Legal Business Blogs

The finance view: Bigger, simpler, cheaper? How to position the modern securitisation counsel

Securitisation lawyers have been hard pressed since the financial crisis, diversifying their practices and often even ditching the S word.

However, relief has been increasingly at hand in the last two years as the thinking of regulators and policy-makers has swung from seeing the financing tool as a cause of the banking crisis to key for getting more investment into the economy. Highlighting this shift at a speech to the Global ABS 2015 conference in Barcelona in June, the Bank of England’s executive director of prudential policy David Rule gave public backing to proposals to create EU-wide criteria for simple, standard and transparent (SST) products, a move he said would ‘play an essential role in de-stigmatising European securitisation, helping the market to develop on a sustainable track and attracting a broader investor base’.

The following month the European Banking Authority published its advice on what those criteria should be while the Basel Committee on Banking Supervision and the International Organization of Securities Commissions have also released their own ideas on creating a framework. Though not yet harmonised, these proposals promise better capital treatment for qualifying securitisations.

For Clifford Chance’s Kevin Ingram the benefits of such initiatives will be twofold: ‘It will hopefully help level the playing field against other types of fixed-income assets. Secondly, it will reinforce that it is acceptable to have exposure to securitisation without running the risk of your chief risk officer saying we shouldn’t be touching this with a bargepole as there was someone in the EU parliament saying it is all evil.’

But while such programmes are designed to increase the size of the cake, the drawback for lawyers is that it will likely lead to greater commoditisation in what is already becoming a more standardised market. Vincent Keaveny at Baker & McKenzie observes: ‘There will be less scope for bells and whistles on deals. Overall, it will be good for the market as it will help generate interest among investors, the problem in Europe is that the investor base went away and never came back. These standards will reinforce the message that these are good, solid deals.’

But without the bells and whistles, law firms’ already tightened margins will be squeezed further says Michael Lorraine, securitisation head at Simmons & Simmons. ‘Securitisation is a very competitive marketplace for law firms. On the more esoteric deals it is still possible to bill in the way one might have done pre-financial crisis, but on the commoditised side there tends to be a market rate. A more standardised model will inevitably lead to a lower rate.’
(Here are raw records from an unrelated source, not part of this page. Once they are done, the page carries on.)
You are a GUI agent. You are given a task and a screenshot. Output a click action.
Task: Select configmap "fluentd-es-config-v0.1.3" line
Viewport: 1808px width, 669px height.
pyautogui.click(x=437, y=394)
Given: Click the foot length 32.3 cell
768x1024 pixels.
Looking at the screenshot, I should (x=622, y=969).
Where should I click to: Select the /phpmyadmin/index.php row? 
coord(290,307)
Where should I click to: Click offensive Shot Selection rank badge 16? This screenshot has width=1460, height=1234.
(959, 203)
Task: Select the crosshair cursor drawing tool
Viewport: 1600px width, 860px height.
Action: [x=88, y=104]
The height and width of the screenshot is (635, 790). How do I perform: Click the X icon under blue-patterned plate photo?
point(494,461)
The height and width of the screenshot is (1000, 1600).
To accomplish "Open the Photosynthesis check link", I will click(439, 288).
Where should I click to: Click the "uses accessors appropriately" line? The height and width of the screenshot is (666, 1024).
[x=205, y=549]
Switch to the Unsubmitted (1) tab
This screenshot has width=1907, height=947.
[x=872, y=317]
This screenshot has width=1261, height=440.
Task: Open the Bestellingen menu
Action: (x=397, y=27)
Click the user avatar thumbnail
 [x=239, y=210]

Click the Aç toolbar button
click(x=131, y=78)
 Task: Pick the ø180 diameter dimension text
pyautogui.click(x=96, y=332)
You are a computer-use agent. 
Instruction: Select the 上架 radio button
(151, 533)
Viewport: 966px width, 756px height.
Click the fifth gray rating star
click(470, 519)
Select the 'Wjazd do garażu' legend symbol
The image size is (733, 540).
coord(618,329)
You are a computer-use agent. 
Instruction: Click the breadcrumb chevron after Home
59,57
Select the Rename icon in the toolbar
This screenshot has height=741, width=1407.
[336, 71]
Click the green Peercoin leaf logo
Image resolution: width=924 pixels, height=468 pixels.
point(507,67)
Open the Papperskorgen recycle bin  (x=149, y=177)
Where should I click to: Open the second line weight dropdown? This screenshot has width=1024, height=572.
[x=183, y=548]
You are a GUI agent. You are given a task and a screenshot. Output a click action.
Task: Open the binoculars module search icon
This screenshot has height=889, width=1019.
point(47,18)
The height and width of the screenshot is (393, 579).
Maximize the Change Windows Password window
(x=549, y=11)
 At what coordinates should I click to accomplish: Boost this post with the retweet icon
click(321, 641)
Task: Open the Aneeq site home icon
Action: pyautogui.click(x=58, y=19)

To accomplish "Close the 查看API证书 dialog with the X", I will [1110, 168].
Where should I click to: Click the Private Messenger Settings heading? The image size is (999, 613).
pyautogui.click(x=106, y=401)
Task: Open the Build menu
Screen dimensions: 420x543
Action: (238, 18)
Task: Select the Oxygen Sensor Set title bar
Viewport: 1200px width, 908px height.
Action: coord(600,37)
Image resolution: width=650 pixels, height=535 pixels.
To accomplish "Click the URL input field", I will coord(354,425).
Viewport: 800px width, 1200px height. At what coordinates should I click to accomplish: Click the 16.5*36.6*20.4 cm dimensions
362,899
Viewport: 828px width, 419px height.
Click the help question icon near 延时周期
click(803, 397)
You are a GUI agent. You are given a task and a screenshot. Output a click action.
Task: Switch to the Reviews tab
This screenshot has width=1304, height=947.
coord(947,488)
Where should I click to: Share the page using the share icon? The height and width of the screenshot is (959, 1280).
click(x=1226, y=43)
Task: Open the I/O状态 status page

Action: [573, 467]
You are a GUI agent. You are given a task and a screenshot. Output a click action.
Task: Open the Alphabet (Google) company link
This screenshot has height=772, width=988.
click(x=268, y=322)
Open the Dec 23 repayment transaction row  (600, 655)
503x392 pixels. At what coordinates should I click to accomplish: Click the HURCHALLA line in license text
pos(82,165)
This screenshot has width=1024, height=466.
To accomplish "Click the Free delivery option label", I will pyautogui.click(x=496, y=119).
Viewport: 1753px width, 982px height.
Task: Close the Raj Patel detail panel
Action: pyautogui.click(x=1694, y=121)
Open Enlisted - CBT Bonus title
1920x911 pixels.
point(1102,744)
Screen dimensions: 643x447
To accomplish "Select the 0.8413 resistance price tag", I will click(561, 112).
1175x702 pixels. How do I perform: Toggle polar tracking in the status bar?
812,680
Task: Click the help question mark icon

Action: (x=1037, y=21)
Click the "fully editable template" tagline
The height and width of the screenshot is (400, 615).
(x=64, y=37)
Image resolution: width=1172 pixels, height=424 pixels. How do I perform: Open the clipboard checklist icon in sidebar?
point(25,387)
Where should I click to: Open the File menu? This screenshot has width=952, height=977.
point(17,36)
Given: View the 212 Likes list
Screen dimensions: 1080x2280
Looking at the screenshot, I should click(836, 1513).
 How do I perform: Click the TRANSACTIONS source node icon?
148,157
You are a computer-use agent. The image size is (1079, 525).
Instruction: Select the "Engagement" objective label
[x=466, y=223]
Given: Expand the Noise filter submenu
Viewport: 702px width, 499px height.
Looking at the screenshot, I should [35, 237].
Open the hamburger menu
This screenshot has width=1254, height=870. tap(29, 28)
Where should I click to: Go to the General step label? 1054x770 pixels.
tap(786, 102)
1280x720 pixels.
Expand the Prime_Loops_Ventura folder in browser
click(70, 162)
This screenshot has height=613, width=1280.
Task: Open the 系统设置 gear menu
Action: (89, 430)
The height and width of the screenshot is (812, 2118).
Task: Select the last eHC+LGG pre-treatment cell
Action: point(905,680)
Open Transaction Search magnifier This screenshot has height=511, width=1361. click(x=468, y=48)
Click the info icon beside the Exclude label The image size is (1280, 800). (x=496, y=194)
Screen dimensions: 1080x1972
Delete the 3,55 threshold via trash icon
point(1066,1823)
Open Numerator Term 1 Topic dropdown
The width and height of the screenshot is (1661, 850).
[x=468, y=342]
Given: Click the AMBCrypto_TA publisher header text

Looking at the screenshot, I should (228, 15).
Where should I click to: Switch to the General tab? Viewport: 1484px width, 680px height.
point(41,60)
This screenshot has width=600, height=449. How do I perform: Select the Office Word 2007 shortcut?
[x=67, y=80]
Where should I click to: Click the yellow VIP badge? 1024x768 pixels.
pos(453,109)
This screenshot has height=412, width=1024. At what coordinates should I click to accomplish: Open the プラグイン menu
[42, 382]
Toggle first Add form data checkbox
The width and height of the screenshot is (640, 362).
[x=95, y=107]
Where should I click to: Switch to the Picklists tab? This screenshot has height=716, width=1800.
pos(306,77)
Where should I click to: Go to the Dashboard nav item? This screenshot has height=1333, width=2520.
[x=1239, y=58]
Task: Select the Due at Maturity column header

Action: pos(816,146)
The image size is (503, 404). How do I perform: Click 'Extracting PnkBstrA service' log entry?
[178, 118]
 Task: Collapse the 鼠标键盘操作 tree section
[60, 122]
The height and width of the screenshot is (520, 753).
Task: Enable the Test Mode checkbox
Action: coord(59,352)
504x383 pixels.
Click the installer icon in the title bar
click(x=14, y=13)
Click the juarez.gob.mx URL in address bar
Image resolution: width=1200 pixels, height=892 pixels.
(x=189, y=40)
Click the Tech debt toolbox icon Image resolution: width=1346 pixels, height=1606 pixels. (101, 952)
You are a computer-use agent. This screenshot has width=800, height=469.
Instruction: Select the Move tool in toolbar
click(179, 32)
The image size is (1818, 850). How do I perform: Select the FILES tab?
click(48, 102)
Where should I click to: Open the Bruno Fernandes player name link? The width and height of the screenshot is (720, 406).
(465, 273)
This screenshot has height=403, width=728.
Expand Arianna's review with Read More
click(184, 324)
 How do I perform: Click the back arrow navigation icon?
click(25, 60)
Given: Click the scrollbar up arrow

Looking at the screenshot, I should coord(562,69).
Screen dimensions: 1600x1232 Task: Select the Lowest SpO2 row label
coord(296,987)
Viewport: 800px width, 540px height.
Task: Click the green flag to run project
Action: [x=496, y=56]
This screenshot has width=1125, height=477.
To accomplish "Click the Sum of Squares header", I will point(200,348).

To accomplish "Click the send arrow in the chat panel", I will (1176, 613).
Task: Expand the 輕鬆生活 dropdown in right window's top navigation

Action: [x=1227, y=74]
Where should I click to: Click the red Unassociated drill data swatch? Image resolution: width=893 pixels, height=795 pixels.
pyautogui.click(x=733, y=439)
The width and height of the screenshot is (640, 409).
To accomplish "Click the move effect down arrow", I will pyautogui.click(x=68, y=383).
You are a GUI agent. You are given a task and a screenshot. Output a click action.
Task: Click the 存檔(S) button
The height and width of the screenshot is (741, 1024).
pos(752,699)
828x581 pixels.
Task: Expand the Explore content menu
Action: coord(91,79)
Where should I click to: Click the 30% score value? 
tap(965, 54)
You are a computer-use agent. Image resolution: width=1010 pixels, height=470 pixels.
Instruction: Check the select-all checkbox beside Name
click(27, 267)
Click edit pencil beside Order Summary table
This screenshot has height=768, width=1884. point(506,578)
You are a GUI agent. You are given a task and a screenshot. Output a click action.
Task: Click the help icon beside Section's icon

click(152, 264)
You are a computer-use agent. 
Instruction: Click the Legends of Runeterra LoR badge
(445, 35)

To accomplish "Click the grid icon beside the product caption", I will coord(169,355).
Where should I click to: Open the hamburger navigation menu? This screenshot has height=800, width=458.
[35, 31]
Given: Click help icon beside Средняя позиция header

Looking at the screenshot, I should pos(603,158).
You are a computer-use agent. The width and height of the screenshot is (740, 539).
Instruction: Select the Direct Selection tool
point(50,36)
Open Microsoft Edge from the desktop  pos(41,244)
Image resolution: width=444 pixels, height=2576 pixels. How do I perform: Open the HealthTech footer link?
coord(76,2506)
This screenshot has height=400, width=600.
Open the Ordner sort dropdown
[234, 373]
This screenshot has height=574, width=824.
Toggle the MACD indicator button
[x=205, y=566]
The only reason for this not to happen is, as Weil, Gotshal & Manges partner Jacky Kelly believes, that pricing has already hit rock bottom, leading many of the leading teams to widen their focus into complementary disciplines. ‘The market is competitive anyway and in certain asset classes pricing probably couldn’t get much tighter. That is why the successful law firms are diversifying; if all you do is commoditised deals, you won’t be profitable or viable in the long term.’

Still, there are plenty of firms investing in the area, with Berwin Leighton Paisner and Simmons & Simmons among the firms cited as building their profiles in structured debt. And it is not only mid-tier players sizing up a rehabilitated securitisation market, with US brand names in structured debt like Sidley Austin investing in the City, alongside upwardly mobile operators like Ropes & Gray that have traditionally been heavier on leveraged finance.

True, as the more studious and down-to-earth nature of securitisation doesn’t lend itself to the star names and prima donnas of the LBO world, you don’t get the trend-busting pay packages offered for high-yield specialists. But there is still a healthy level of interest in recruiting partners with the right seasoning. Graham Penn at Sidley describes the thinking behind the firm’s recruitment of Weil partner Rupert Wall in July: ‘Clients increasingly focus on the reputation and expertise of individual lawyers and you obviously cannot develop that expertise and reputation overnight. We have a well-regarded CLO practice in the States but we were not a household name in Europe for post-credit crisis CLO work. Clients were instructing others because we didn’t have household names. Rupert has only been with us for just over two weeks but we have already been approached by a number of clients who have made clear that they would like to talk about using us on their next CLO deal.’

Even if they are not looking to make senior partner hires, many firms are looking to rebuild capability downsized in the post-Lehman years. Keaveny adds: ‘A lot of firms are looking at the market tentatively. US firms who have a strong Stateside practice are looking to see if that will read across.’

But an increasingly tricky balancing act remains for structured veterans. The trade-off of a widening investor base and expanding market with a simplified structure means securitisation lawyers will have to become even better at handling the dreary process and commoditisation that has always been a key factor. Yet the modern ABS lawyer has to be increasingly able to position their wares in a widening range of financing contexts if they want to move with credit trends and avoid being pushed to the bottom. It’s not apparent that any team has yet entirely cracked that.